Week 1: 100 mg with breakfast. Week 2: 200 mg with breakfast. Week 3–8: 200 mg daily. Week 9–10: take a break.

Training Block

Weeks 1–2: 100 mg twice daily with breakfast and lunch. Weeks 3–8: 200 mg twice daily on training days, 100 mg twice daily on rest days. Week 9: break.

Body-Weight Method

Pick ~2 mg/kg per day for two weeks. Adjust by 25–50 mg steps based on sleep, mood, and digestion. Cap at 400 mg unless a clinician directs otherwise.

Who Should Use Lower Ends Of The Range

Start small if you are new to herbs, over 60, dealing with reflux, or sensitive to caffeine. People with thyroid issues should stay conservative and loop in a clinician. If you feel edgy or get loose stools, drop back to the last level that felt fine.

When To Stop Or Seek Help

Stop right away and contact a professional if you see dark urine, yellowing eyes, unusual itching, strong abdominal pain, or new chest pain. Those are red flags for many conditions and deserve real care, not guesswork or online tips.

Quick Picks: Which Range Fits You?

User Type Starting Dose Why This Fit
New user 100 mg daily Gentle entry that still matches trial ranges
Middle-aged man 200 mg daily Matches many trials that tracked hormones
Recreational athlete 200–400 mg split Seen in training studies; watch tolerance
Body-weight method ~2–3 mg/kg Aligns with adult supplement dossiers
Sensitive stomach 100 mg with food Lower entry and meal timing reduce upset

Practical Buying Tips

Pick brands that name the plant (Eurycoma longifolia), the part (root), the extract type (water), the standardization, and the lot test. Skip prop blends that hide doses. Check that the label tells you milligrams per serving and servings per bottle so you can match the ranges above.

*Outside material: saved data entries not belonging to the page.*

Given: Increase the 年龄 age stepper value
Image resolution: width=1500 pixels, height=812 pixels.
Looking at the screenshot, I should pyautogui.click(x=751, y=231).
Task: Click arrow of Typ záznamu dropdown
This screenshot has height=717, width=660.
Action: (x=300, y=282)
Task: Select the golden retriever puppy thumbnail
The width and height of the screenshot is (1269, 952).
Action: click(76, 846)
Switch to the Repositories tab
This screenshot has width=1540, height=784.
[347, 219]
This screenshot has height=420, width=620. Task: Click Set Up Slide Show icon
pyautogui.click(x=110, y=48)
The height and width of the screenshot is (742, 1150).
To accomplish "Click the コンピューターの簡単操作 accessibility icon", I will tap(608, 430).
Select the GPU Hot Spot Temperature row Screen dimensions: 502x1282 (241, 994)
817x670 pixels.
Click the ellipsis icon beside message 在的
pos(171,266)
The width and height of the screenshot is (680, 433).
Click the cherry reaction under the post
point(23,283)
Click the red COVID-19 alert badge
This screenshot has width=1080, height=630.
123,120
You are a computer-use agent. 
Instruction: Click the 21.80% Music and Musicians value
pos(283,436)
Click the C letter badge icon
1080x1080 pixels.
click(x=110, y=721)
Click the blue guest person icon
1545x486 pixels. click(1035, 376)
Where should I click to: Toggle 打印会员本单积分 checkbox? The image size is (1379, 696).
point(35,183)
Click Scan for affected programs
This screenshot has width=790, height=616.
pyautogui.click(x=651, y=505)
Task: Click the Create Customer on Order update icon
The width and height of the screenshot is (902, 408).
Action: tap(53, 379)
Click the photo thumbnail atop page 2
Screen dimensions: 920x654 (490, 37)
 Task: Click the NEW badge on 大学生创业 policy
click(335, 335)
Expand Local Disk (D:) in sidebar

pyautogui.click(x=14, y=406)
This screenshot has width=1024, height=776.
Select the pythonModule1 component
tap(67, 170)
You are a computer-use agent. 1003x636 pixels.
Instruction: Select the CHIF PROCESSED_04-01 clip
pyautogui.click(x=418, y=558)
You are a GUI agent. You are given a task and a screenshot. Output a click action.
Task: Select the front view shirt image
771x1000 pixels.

Third-party seals help with purity and label claims. Look for products that publish full lab numbers, not just a badge. Heavy metals and microbial tests should be easy to find.

Bottom Line

Most healthy adults land between 100 and 400 mg of standardized longjack extract per day. The 200 mg mark is a common home base in trials. Start at 100 mg, move to 200 mg if you feel fine, and only go higher when your product, goals, and tolerance call for it.